Start collecting AE after subjects sign ICF. All AEs must be recorded in the appropriate section of the case report form (CRF), regardless of whether the AE is related to the drug being tested. If AE occurs, researchers can decide whether to take medical measures according to the condition. In the presence of SAE, the investigator must immediately conduct proper treatment or rescue treatment to protect the safety of the subject. In the course of this study, if any SAE occurs, the researcher should report it to the drug regulatory department and the ethics committee of the research center within 24 h after learning about the SAE.
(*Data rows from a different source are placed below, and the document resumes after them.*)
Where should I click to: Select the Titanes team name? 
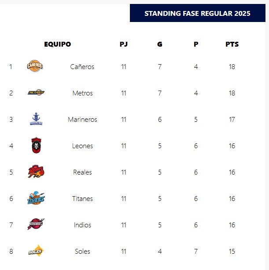tap(82, 199)
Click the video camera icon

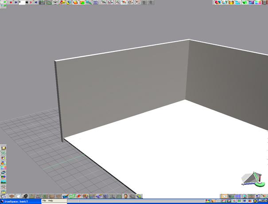point(26,196)
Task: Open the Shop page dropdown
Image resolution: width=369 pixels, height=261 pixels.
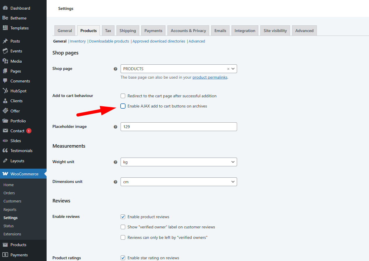Action: (175, 69)
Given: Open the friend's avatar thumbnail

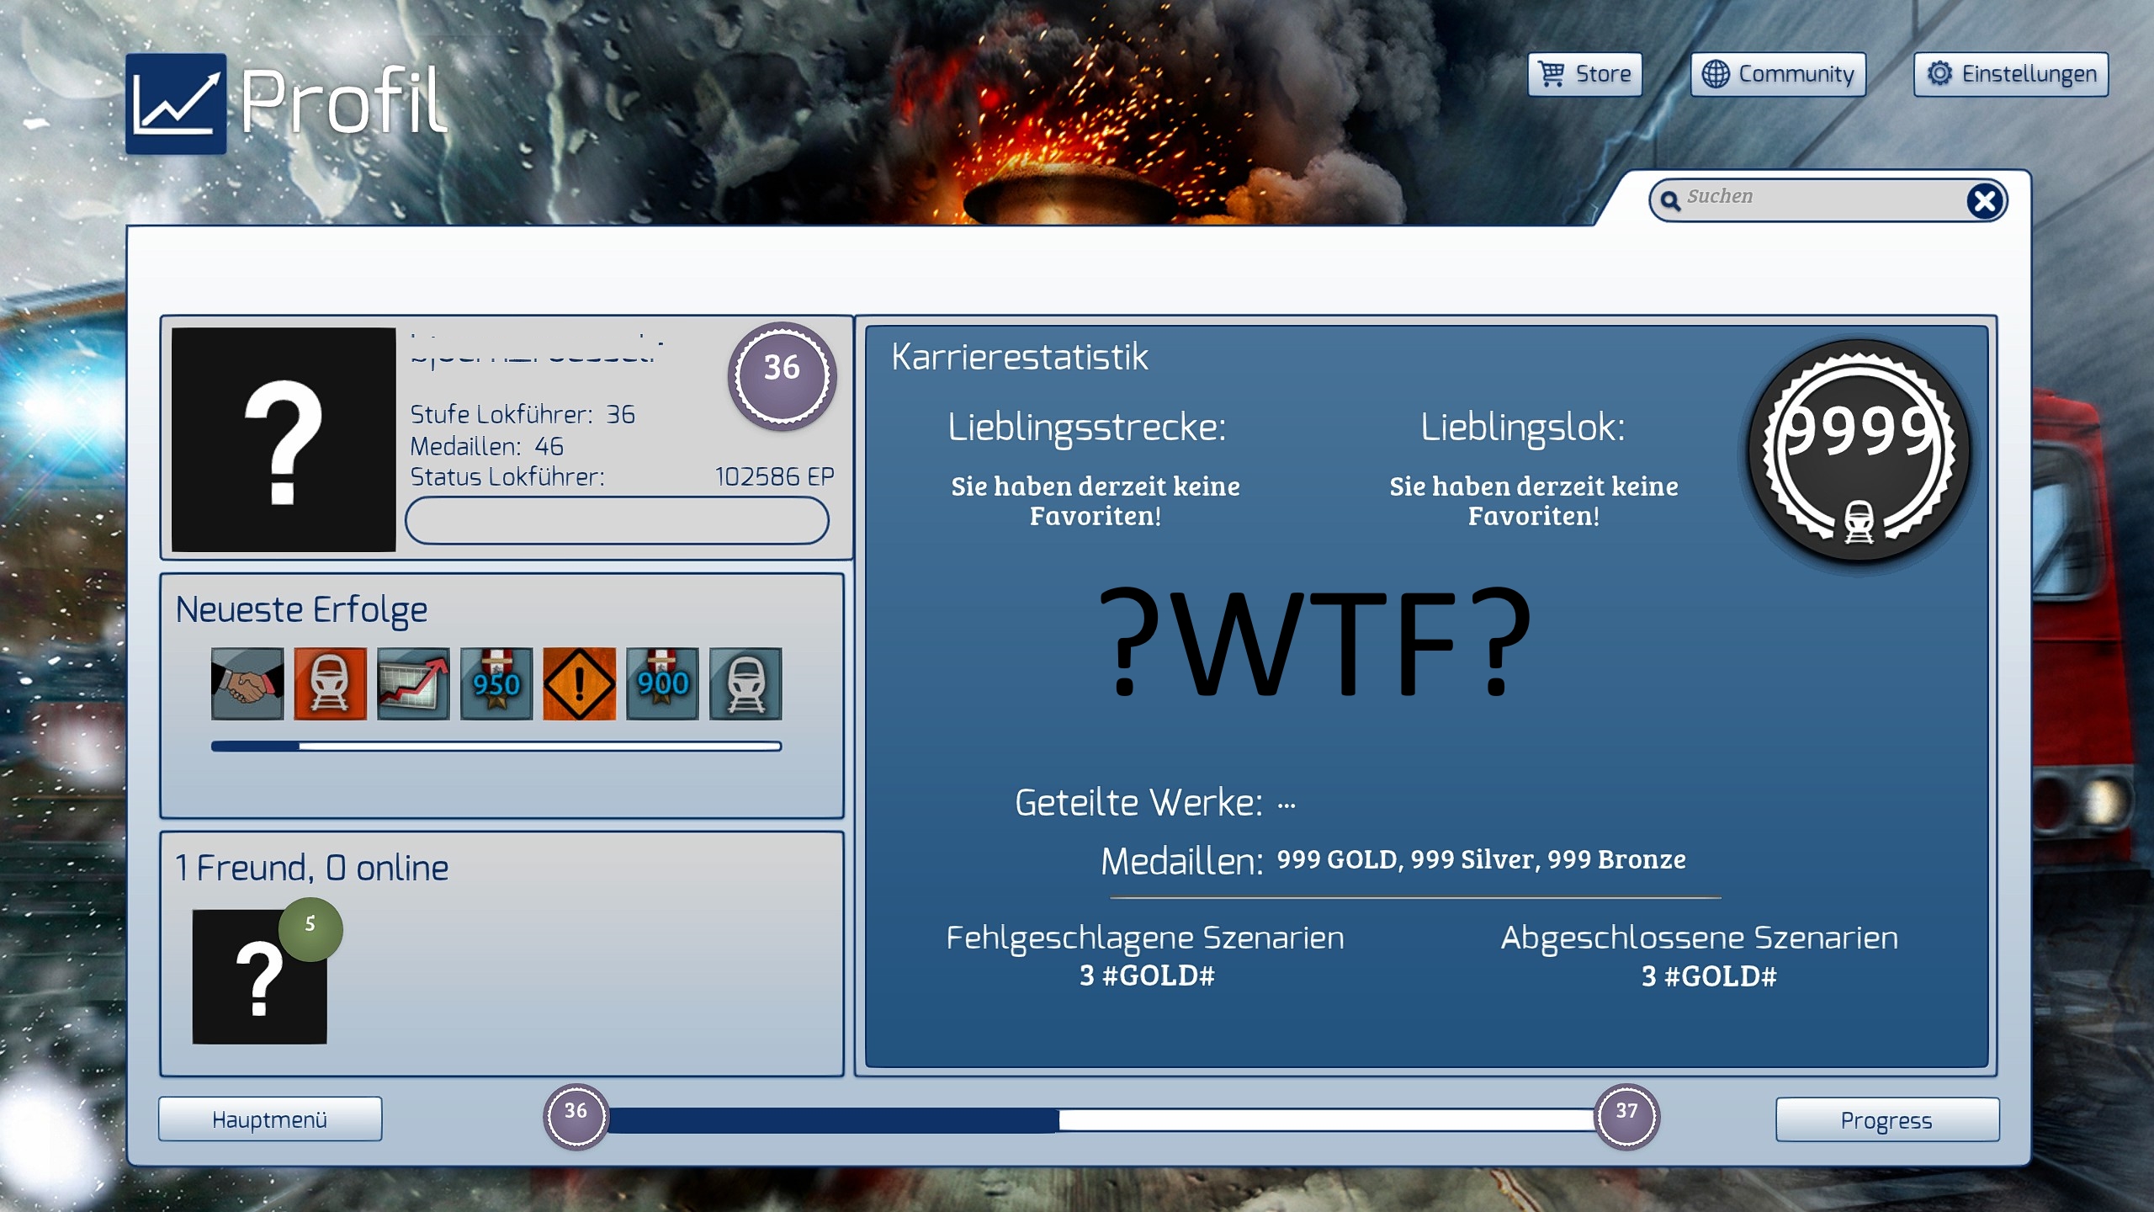Looking at the screenshot, I should [259, 977].
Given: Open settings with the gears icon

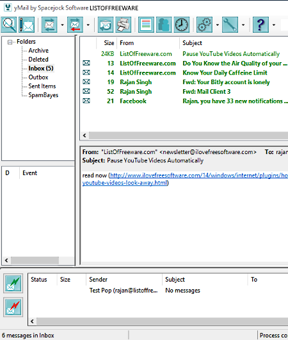Looking at the screenshot, I should 204,25.
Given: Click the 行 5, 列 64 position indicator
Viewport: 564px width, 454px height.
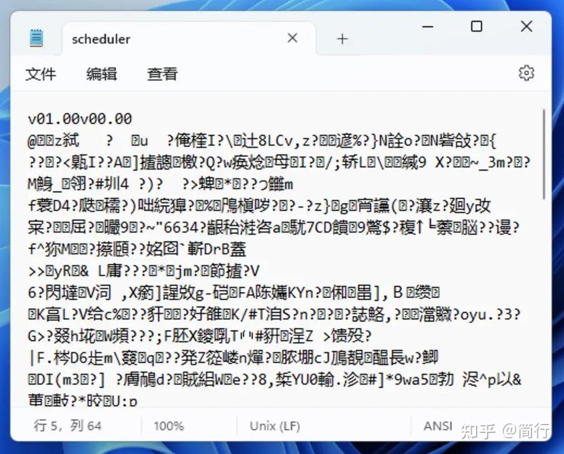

Ancillary and post-trial care

The sponsor will pay the reasonable transportation costs incurred by participation in the study, and there will be no additional expenses for subjects. If the subjects suffer any injury during the study or any injury that is causally related to the trial drug used, the sponsor will bear the medical expenses and provide subjects with the corresponding economic compensation in accordance with relevant national laws and regulations. Even if subjects have signed this informed consent, they still retain all of legal rights and terminate the study at any time.

Discussion

ILD is one of the most common and serious pulmonary complications of pSS, which poses a great threat to the long-term survival of patients. Due to the lack of observation and confirmation of a large number of clinical trials, pSS-ILD is still mainly empirical treatment, that’s means more effective treatments are needed. At present, the application of JAK inhibitors in autoimmune diseases continues to mature, and the basic experiment and clinical efficacy of RA and dermatomyositis with ILD have been confirmed by domestic and foreign scholars. Meanwhile, this study will be the first randomized controlled clinical trial to study tofacitinib in the treatment of pSS-ILD, which can provide data on the efficacy and safety. It may bring new hope for the future treatment of CTD-ILD by JAK inhibitors, and further clarify the role of JAK-STAT signaling pathway in the development of CTD-ILD.